A little OO goes a long way

Posted May 4, 2013 10:21 UTC (Sat) by hummassa (subscriber, #307) [Link]

It still burdens the "client" programmer on remembering to use the new try thingy. Destructors have zero client programmer overhead.

A little OO goes a long way

Posted May 4, 2013 10:26 UTC (Sat) by hummassa (subscriber, #307) [Link]

> I don't see how that is a problem of try/finally.

You are right, of course. But using destructors you have a lot more chances that discovering that some code belong in an destructor and putting it there because in the client code the WriteLastBuffer thing sticks out like a sore thumb. :-D

Ah, and once you wrote it, all call sites are correct from now on.

A little OO goes a long way

Posted May 7, 2013 14:52 UTC (Tue) by IkeTo (subscriber, #2122) [Link]

Consider this C++
{
   Resource someResource(...);
   resource.x();
   resource.y(); // throws
   resource.writeLastBuffer();
}

C++ programmers are accustomed to a concept called RAII, Resource Acquisition is Initialization. So if they always want the last buffer written, they tend to write something like:

class LastBufferWriter {
public:
  LastBufferWriter(Resource resource): resource_(resource) {}
  ~LastBufferWriter() { resource_.writeLastBuffer(); }
private:
  Resource resource_;
};

... {
   Resource resource(...);
   LastBufferWriter writer(resource);
   // Anything below can throw or not throw, we don't care
   resource.x();
   resource.y();
}

Not to say that everybody like having to define a class for every cleanup, though. But with C++0x lambda expression, the above can easily be automated.

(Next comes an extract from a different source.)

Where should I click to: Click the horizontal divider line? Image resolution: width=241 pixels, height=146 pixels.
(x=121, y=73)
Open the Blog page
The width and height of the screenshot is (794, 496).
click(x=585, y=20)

A little OO goes a long way

Posted May 3, 2013 11:39 UTC (Fri) by jwakely (subscriber, #60262) [Link]

Yes, I know. That's an inferior solution compared to destructors.

A little OO goes a long way

Posted May 3, 2013 12:52 UTC (Fri) by rleigh (guest, #14622) [Link]

try..finally is a very poor alternative. Running the destructor when the object goes out of scope or is deleted gives you strict, deterministic cleanup. Using try..finally means I have to reimplement the same logic, *by hand*, everywhere in the codebase where the object goes out of scope. And if I forget to do this in just one place, I'm now leaking resources. What's the chance that this will happen in a codebase of any appreciable size, especially allowing for changes as a result of ongoing maintenance and refactoring? It is effectively guaranteed.

The really great thing about this being done in the destructor is that I can be satisfied that I will never leak resources by default, ever. It's simply not possible. This is the real beauty of RAII; cleanup just happens under all circumstances, including unwinding by exceptions.

As a relatively recent newcomer to Java from a C++ background, I have to say I find the resource management awful, and this stems directly from its lack of deterministic destruction. While it might do a decent job of managing memory, every other resource requires great care to manage by hand, be it file handles, locks or whatever, and I've seen several serious incidents as a result, typically running out of file handles. And the enforcement of checking all thrown exceptions itself introduces many bugs--you can't just let it cleanly and automatically unwind the stack, thereby defeating one of the primary purposes of having exceptions in the first place--decoupling the throwing and handling of errors.

By way of comparison, I haven't had a single resource leak in the C++ program I maintain in 8 years, through effective use of RAII for all resources (memory, filehandles, locks).